Village Voice Media's headquarter's paper has been threatened with a felony indictment unless it removes the home address of Maricopa County Sheriff Joe Arpaio from its Web site and agrees to never publish the address of a law enforcement officer online again, the paper's Stephen Lemons reports. The threat comes more than two years after the paper first published Arpaio's address in an article intended "to show the absurdity of [the sheriff's] home address' being readily available to any idiot with access to a computer when [he] used the very same law to justify hiding information on commercial real estate he owns." The alt-weekly has long been a critic of Arpaio, who it accuses of corruption and having a "vindictive streak." The paper's cover this week depicts an envelope containing a Christmas card addressed to the Sheriff at his home.
Eric Benjamin, who previously served as a senior executive for the Advocate Newspapers in Connecticut and Gambit Weekly in New Orleans, has returned to his hometown, joining the Boston Phoenix national sales department as an account executive. Benjamin, who was also president of the Alternative Weekly Network for several years, most recently served as general manager of Gannett's Times of Acadiana in Lafayette, La.
Stephen Lemons reports that he and photographer Lilia Menconi were denied entry yesterday when the press was briefed on an indictment against Maricopa County's schools superintendent. Subordinates of County Sheriff Joe Arpaio said the paper was banned because it was "in litigation" with the Sheriff's office; according to Lemons, that's a reference to a New Times lawsuit seeking access to public records. "Take good notes!" Lemons yelled at fourth-estate colleagues as he was escorted from the building. "We’re from the New Times and we’re being kicked out."
The heirs of the late Sen. Barry Goldwater are in a dudgeon over a recent cover essay, the alt-weekly reports. Stephen Lemons' "Goldwater Uncut" included details about the Republican icon's bawdy, hard-drinking lifestyle that didn't make it into an HBO documentary. Lemon's source: the Goldwater family's own correspondence from an archive established by the senator in 1959 with no restrictions on public access. The Arizona Historical Foundation has temporarily blocked access to part of the documents at the request of family members.
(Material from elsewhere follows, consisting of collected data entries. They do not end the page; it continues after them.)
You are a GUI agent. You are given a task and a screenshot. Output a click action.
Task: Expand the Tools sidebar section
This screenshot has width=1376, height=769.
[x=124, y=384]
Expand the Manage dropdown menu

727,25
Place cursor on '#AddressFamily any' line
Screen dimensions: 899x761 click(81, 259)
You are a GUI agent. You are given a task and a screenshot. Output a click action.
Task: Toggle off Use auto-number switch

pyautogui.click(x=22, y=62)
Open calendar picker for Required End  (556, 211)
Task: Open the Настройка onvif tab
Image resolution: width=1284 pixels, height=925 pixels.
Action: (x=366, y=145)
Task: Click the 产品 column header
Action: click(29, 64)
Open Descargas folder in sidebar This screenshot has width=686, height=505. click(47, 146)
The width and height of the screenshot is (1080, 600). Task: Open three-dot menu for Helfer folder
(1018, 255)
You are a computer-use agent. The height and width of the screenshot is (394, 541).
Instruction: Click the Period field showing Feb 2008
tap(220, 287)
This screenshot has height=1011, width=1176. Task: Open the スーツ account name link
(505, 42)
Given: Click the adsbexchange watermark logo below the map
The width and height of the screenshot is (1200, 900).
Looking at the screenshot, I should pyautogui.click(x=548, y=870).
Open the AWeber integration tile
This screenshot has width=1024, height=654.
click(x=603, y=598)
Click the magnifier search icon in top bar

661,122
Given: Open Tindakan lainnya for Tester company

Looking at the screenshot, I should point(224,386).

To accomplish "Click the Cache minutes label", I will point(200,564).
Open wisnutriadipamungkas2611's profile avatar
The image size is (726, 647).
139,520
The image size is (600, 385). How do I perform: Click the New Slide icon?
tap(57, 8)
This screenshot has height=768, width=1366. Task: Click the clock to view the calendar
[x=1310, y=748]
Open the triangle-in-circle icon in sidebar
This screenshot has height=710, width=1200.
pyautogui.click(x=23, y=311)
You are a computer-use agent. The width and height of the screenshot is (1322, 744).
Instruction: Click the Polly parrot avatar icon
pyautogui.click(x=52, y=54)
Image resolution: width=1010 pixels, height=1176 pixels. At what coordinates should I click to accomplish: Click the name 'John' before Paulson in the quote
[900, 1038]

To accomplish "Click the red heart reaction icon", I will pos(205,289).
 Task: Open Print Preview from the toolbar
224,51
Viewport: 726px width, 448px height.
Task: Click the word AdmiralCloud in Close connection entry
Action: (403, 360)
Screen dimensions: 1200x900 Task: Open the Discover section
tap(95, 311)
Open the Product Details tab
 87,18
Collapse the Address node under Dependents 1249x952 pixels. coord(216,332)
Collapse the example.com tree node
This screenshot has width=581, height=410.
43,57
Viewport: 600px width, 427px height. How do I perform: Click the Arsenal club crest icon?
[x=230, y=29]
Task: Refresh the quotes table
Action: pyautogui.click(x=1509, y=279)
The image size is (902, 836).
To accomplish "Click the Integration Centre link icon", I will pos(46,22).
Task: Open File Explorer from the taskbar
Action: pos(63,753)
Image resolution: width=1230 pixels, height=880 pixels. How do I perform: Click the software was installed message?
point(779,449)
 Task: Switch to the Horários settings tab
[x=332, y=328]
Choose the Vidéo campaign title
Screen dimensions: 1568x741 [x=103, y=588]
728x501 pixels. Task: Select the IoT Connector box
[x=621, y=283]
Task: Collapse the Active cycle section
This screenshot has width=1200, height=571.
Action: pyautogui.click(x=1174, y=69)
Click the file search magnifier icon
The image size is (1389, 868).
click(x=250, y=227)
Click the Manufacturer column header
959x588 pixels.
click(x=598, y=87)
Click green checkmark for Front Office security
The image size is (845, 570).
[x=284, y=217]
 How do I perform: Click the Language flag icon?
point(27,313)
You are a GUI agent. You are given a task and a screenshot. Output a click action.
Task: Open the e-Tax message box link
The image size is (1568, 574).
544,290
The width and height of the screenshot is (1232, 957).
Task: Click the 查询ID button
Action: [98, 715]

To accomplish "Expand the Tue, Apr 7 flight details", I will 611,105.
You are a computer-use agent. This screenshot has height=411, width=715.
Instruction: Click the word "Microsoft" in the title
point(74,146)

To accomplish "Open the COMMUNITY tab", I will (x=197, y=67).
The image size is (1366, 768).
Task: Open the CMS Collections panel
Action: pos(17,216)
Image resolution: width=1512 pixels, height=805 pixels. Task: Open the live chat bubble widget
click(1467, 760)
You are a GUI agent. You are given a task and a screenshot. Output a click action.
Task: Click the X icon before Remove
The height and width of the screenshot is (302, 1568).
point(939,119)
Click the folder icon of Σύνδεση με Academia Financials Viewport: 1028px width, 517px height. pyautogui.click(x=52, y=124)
More and more Republican candidates are falling prey to "Google bombing' by liberal bloggers, according to the New York Times. The bloggers rack up slews of links to negative stories on candidates, which then pop to the top of Google searches. The Times offers as example an April 13 Phoenix New Times story about Senator John Kyl, charging that the Arizona republican neglected his constituents to serve the radical right. The Times' anecdotal lede underscores a harsh reality: the hard-hitting investigations of the alternative press can seem like powerful ammo when deployed against one's adversaries.